An RCT is a type of clinical experiment. Patients with similar characteristics are randomly divided into a minimum of 2 groups: one group is given the medication being tested (citalopram, in this case) and one group is given a placebo. None of the patients nor the examiners know the group assignments. The purpose is to try to get the ‘cleanest’ possible comparison and really test the efficacy of the medication under study.

This group’s main question (or primary outcome) was whether citalopram is efficacious in treating irritability in children and adolescents with DMDD, who are still symptomatic despite taking a therapeutic dose of a stimulant. Primary outcome was tangibly assessed through clinical rating scales. Presence of irritability and outbursts was measured with the Clinical Global Impression Improvement (CGI-I) scale. Severity of irritability was measured with the Clinical Global Impression Severity (CGI-S) scale. Scores were given at baseline and tracked until the end point. They also looked at overall functional impairment, anxiety and depression (we call these secondary outcomes). 

The study was conducted at the National Institute of Mental Health Division of Intramural Research Programs from 2008 until 2018. They screened 1,264 patients with DMDD aged 7–17 years and ended up with 53 who met the inclusion criteria and completed the whole study. Patients could have concomitant ADHD and anxiety disorder, but other diagnoses were excluded, such as : borderline personality disorders, depression, intellectual disability, autism, psychosis, trauma, severe medical illnesses.

All patients were admitted to a hospital facility for an extended period of time for close monitoring and observation. They gradually stopped all the psychotropic medications they were on, over a period of 8 weeks. 

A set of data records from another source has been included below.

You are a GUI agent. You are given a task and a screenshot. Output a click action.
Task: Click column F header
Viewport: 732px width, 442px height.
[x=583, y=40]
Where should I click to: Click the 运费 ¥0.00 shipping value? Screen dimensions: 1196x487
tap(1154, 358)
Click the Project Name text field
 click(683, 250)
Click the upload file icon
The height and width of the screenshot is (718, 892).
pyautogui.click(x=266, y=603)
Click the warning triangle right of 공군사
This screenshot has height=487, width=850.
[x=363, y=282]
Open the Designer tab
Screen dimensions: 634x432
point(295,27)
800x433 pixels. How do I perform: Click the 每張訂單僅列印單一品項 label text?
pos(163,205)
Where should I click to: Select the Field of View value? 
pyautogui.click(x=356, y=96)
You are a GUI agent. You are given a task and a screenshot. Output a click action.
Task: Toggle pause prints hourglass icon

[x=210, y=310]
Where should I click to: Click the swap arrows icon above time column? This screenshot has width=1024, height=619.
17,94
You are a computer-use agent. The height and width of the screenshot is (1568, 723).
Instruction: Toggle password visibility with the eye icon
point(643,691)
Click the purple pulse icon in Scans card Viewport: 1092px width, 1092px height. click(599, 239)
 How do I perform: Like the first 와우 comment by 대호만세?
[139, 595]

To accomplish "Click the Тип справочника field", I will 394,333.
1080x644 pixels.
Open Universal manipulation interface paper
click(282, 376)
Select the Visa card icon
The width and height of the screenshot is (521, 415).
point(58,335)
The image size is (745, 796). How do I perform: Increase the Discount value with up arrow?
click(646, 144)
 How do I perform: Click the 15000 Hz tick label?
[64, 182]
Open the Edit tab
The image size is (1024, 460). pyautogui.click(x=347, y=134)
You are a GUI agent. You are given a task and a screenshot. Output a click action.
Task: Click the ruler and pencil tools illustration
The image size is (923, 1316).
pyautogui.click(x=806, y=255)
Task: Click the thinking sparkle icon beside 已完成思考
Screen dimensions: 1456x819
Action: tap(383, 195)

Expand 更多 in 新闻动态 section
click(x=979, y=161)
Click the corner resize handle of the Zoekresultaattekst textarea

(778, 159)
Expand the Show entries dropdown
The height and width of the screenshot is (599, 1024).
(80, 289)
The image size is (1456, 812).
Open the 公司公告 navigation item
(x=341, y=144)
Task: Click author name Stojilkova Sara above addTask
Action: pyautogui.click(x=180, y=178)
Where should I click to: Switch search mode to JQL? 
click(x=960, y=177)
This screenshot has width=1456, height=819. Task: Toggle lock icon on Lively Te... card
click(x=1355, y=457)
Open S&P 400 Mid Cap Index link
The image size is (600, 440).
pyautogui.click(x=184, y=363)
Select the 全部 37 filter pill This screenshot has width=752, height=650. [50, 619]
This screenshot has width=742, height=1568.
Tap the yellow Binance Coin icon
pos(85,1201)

A few weeks later they were all started on methylphenidate. If they remained irritable after 5 weeks on a therapeutic dose, they remained in the study and were split into 2 groups. One group was given add-on citalopram and one group was given placebo. While all patients/parents knew the patients were given methylphenidate (we call this ‘open label’), the citalopram versus placebo options were ‘blinded’. Patients were all started on 1 pill per day (it means 5 mg if it’s a citalopram pill). They gradually increased the dose. Once patients reached 4 capsules or 20 mg per day, they were observed for 3 weeks and discharged home. Subsequently, monitoring was done weekly via phone calls for 5 weeks (so 8 weeks in total). Citalopram increase was allowed until 40 mg daily with an average achieved dose of about 29.23 mg daily. 


At week 8, a significantly higher percentage of patients on citalopram had improvement in their irritability, compared to those who received placebo; this was also true throughout the prior weeks, starting from week 5. SSRIs like citalopram take about 4-6 weeks to really start working. There were no significant differences in functional impairment, anxiety or depressive symptoms between the 2 groups. Improvements in irritability did not translate into improvement in overall impairment. There were no differences in the total number of adverse effects between treatment groups.

Limitations of the study

While the researchers screened a lot of patients, they were only left with a few throughout the study. 

At the time this study was started, irritability-specific measures were not yet available. The CGI used to measure the primary outcome is not ideal and future studies may need more specific clinical tools. The CGI is also a very subjective tool, so results ought to be interpreted with caution. 

Importantly, a large portion of this study was in an atypical context: patients were hospitalized to provide more detailed observation and minimal variability. This raises the question of how generalizable the results are; meaning: would we see the same results in real life settings?

Take home message 

When treating children and adolescents with DMDD, it’s reasonable to start with a stimulant, though treatment optimization may be needed if irritability is unresponsive to stimulants alone. Severe irritability symptoms may improve with add-on citalopram. Improvements in irritability may be seen in the absence of change in depression or anxiety and would not necessarily have an effect on general impairment.